If Said’s murder at the hands of the police spurred young Egyptians into action, in Tunisia it was the self-immolation of vegetable vendor Mohammed Bouazizi after he was slapped by a policewoman. In Yemen, activist Tawakul Karman was moved by the plight of 30 families expelled in early 2007 from their village when the land was given to a tribal leader close to President Saleh. The families are known collectively as Ja’ashin, after the name of their village, and Karman, 32, a mother of three, has made them her cause: every Tuesday since 2007, she and scores of others have protested in front of Sana’a University.

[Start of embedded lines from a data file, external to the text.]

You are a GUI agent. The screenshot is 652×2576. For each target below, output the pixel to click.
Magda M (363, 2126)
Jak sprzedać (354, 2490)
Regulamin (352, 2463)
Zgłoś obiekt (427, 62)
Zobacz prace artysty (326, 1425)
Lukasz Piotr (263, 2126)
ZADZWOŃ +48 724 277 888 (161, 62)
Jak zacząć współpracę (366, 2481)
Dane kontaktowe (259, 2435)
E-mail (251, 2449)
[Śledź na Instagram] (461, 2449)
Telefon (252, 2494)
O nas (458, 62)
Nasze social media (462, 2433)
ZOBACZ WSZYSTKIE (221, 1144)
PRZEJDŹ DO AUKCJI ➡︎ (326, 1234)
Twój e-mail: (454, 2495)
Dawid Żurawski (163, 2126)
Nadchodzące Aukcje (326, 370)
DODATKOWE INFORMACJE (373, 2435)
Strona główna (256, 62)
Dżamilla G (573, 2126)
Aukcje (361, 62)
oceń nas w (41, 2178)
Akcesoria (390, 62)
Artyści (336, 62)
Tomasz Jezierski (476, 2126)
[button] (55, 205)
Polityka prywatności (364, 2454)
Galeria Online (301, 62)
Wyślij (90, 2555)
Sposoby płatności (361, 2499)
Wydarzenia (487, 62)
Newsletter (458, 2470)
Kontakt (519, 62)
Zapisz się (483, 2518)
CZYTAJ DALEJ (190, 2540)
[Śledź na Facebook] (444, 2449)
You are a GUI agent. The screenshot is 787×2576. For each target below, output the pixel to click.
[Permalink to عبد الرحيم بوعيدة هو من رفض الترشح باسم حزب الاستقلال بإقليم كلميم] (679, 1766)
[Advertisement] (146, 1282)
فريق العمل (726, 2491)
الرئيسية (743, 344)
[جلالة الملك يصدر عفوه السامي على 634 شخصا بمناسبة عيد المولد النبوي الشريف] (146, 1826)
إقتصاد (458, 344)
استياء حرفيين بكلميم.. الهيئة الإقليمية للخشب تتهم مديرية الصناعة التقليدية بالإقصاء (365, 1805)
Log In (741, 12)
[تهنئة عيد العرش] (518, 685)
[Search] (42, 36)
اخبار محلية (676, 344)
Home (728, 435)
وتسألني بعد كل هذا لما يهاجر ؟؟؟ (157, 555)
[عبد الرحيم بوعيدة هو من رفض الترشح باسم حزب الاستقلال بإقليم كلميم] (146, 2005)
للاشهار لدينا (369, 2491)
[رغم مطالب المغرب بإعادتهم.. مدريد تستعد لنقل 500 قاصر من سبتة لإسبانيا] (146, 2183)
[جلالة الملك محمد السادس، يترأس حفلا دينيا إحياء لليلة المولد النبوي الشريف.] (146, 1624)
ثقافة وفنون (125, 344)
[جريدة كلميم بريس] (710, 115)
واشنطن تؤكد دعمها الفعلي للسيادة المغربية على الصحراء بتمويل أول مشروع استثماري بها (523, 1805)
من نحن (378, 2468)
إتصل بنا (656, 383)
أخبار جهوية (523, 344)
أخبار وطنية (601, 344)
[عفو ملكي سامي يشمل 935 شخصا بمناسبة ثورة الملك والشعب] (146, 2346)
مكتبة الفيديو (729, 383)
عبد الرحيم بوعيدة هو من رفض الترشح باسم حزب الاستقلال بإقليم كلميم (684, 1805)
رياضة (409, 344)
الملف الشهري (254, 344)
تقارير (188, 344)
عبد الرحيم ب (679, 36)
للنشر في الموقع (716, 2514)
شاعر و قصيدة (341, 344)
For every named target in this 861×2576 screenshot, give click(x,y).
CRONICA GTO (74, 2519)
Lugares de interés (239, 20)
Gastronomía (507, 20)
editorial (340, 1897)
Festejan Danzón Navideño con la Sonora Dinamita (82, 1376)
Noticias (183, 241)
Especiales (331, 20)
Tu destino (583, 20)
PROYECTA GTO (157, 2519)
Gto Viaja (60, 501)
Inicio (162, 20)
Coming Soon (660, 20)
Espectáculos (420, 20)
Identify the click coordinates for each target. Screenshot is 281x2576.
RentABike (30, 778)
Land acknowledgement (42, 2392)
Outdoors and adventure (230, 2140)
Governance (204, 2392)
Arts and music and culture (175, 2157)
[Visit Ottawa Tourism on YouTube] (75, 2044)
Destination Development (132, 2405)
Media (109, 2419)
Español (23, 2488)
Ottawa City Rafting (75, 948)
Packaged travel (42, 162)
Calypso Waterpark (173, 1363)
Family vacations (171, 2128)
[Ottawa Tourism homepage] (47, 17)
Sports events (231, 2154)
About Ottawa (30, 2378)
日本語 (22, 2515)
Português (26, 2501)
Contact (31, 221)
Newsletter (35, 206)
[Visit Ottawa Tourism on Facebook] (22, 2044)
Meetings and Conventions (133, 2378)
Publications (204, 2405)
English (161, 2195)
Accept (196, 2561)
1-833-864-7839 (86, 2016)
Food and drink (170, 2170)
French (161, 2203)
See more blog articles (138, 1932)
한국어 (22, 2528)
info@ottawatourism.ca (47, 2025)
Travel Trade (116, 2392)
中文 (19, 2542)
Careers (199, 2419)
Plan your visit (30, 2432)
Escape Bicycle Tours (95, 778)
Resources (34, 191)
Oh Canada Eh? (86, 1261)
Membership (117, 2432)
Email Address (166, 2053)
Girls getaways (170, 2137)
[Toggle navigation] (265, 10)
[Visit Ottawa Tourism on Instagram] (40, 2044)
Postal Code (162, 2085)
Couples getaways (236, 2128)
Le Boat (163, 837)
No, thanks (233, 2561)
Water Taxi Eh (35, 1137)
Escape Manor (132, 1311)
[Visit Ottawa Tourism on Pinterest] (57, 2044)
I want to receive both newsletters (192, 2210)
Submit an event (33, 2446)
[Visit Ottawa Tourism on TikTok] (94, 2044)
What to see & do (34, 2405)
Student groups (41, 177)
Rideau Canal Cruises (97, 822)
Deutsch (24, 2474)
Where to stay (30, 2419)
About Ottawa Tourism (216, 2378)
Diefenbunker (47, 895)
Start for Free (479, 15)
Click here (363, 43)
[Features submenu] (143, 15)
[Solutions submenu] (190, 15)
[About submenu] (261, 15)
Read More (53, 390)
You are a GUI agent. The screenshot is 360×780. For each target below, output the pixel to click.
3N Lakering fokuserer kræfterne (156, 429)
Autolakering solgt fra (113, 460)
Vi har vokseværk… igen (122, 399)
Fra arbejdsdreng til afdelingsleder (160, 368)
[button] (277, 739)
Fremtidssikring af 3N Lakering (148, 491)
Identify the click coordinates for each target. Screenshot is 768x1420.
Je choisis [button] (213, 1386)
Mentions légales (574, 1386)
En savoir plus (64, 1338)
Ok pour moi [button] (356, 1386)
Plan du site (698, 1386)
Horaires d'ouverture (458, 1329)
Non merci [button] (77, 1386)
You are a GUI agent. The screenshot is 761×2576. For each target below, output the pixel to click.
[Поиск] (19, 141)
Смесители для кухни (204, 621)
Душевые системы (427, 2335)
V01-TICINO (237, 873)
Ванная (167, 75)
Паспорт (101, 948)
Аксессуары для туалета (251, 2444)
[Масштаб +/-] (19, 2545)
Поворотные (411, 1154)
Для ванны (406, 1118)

Her tenacity has yielded nothing: the government has refused to intervene on the Ja’ashin’s behalf. Karman now believes that only Saleh’s resignation—he’s been in power three years longer than Mubarak was—will allow Yemen to start addressing its problems. Like activists elsewhere, she finds her spirits raised by what’s happened in Tunisia and Egypt. The ranks of protesters at Sana’a University have swelled to the thousands. Several protests have been broken up by police or armed supporters of the regime, but Karman is undaunted. “Now there’s a race between Yemen and Algeria to see who will be next,” she says.
Not all the activist Arab youths are looking for regime change. In Ramallah, the capital of the Palestinian territories, Fadi Quran has set his sights on what are arguably more difficult goals: unification of the warring Palestinian factions of Fatah and Hamas, followed by an end to the Israeli occupation.
Quran is counting on young Palestinians to brush aside the failed policies of their elders. “They can’t find any answers because they’re stuck in the box,” he says. “But when the youth comes in, they’re going to see a new vision, and we’re going to achieve the goals of our struggle.”
The revolution of the young generation in the Middle East is theirs and theirs alone—spokespeople have been specific in dismissing the idea that they have needed outside assistance or have looked much to the outside for inspiration.
Even so, their actions have been such that policymakers far from the Middle East now have to react to a new reality, recalibrate policies long based on convenient relationships with despots and build connections with this new source of political strength. That’s especially true for the U.S., which many Arab activists regard as the great power that enabled their oppressors. “The U.S. government was aware of the injustices in Egypt but continued supporting Mubarak because of self-interest,” says a Bahraini activist who asked that his or her name be withheld. “No one can argue that Saudi Arabia is the home of human rights or democracy, yet America continues to support the regime.”
As the old order crumbles, Arab youths are unlikely to feel the need for U.S. support as acutely as the leaders who came before them. After all, they didn’t need U.S. help to get rid of those dictators. “People said it couldn’t happen, because the U.S. supported Mubarak, but still he fell,” says the Bahraini activist. “Now we know we don’t need the U.S. on our side to get what we want. Now we know we can do it for ourselves.” Faced with such self-confidence, the Obama Administration must manage the delicate task of maintaining support for regimes in the region while telling Arab leaders, in public and private, to address the turmoil with more urgent reforms—all while trying to increase direct contact with the youths leading the uprisings. That will not be easy.